«L'arresto del governatore Giovanni Toti era davvero necessario, visto che la misura cautelare si riferisce a fatti accaduti anni prima?». Il segretario dell'Unione delle camere penali Rinaldo Romanelli si fa una domanda retorica, la risposta si mescola ai dubbi che serpeggiano nel mondo politico ma anche alle riflessioni dei giuristi, con buona pace delle direttive Ue sulla presunzione di non colpevolezza ormai calpestate.
«C'è un'evidente contraddizione tra il dettato normativo in materia di misure cautelari e il concreto regime di applicazione delle stesse», dice Romanelli al Giornale, senza entrare nel merito. «Le regole dettate dal codice di rito, estremamente stringenti, disciplinano in termini di assoluta necessità e rigorosa gradualità l'emissione di provvedimenti cautelari», ma le cronache ci restituiscono invece «provvedimenti limitativi della libertà personale, financo il carcere, soprattutto se le ipotesi di reato contestate destato allarme sociale». La sensazione è che un'indagine senza arresti, meglio se eccellenti, non renda il giusto riscontro mediatico a Procure e polizia giudiziaria. Che ne è della stretta del 2015, che ha introdotto l'obbligo di valutazione autonoma del Gip, anche per evitare gli spiacevoli copia-incolla delle richieste dei pm? «È la prova di un sistema che nel complesso, evidentemente, non funziona e non garantisce chi viene sottoposto ad indagine», sottolinea il legale, secondo cui le condizioni per emettere la misura cautelare (pericolo di fuga o reiterazione del reato) «non devono solo essere concrete, e dunque non meramente ipotetico, ma anche attuali, sul piano logico, prima ancora che giuridico. E questo pericolo concreto - aggiunge Romanelli - non può essere desunto solo dalla gravità del reato». Il cuore del problema che sta a cuore ai penalisti è rispettare i principi costituzionali «che impongono che nessun cittadino sia limitato nella propria libertà personale fino ad una condanna definitiva, se non in casi assolutamente eccezionali e con il minimo sacrificio possibile».
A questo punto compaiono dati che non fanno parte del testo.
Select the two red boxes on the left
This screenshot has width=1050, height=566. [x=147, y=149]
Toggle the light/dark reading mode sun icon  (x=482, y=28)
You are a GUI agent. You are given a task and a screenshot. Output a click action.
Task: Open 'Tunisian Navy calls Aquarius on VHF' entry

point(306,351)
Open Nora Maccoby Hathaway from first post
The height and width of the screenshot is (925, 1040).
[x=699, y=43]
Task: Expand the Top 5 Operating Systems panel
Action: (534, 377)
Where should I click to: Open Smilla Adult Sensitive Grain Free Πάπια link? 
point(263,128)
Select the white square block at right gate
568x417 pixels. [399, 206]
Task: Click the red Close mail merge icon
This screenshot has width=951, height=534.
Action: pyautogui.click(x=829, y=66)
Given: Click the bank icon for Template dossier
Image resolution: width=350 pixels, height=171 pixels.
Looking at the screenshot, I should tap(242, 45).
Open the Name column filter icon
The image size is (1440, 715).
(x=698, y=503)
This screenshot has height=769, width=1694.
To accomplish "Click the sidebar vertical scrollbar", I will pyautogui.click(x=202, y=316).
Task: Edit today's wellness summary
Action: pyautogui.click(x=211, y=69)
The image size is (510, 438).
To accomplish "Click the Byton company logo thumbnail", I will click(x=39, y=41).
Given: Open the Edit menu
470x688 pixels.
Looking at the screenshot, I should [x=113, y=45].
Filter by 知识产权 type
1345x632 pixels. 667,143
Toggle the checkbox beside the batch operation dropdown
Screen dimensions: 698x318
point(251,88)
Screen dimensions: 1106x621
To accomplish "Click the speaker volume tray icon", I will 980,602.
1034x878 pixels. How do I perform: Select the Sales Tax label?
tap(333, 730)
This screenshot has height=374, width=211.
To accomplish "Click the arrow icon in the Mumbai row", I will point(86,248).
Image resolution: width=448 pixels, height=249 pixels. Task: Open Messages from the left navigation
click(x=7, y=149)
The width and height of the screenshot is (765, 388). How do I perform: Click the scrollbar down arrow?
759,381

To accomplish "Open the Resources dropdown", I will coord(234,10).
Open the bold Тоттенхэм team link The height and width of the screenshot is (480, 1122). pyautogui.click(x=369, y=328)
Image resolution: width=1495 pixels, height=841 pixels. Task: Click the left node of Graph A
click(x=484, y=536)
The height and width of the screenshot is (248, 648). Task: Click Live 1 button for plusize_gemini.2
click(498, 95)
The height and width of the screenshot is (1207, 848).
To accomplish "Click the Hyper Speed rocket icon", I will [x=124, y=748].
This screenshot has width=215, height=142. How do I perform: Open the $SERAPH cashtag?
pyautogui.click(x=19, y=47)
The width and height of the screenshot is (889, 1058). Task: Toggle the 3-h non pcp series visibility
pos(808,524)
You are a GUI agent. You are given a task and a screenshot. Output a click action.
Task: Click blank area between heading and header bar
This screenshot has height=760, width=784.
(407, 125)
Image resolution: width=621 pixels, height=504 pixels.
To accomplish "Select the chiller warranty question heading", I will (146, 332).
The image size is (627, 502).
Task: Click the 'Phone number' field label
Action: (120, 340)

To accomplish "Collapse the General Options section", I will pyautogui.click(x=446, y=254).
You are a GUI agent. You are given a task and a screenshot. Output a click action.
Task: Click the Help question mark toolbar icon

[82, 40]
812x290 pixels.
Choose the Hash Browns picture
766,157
Anche il valore dell'avviso di garanzia viene meno: «Sapere di essere sottoposto a indagine per tali fatti, non avrebbe dissuaso anche il più disinvolto degli amministratori dal reiterare le condotte delittuose ipotizzate?», è il quesito che sollevano le Camere penali attraverso il proprio segretario rispetto al delicato equilibrio tra il potere della magistratura e e il rispetto della volontà popolare.
L'effetto delle indagini è privare la Regione della sua guida, democraticamente e direttamente eletta dal popolo «sebbene il legislatore abbia espressamente disposto che la sospensione dell'indagato dall'esercizio di un pubblico ufficio o servizio non si applichi agli uffici elettivi ricoperti per diretta investitura
popolare». Eccolo, il rammarico finale di Romanelli: l'arresto di Toti infrange l'equilibrio voluto dal legislatore, «impedendo in concreto l'esercizio di tale funzione». E qui ritorna la domanda: «Era davvero necessario?».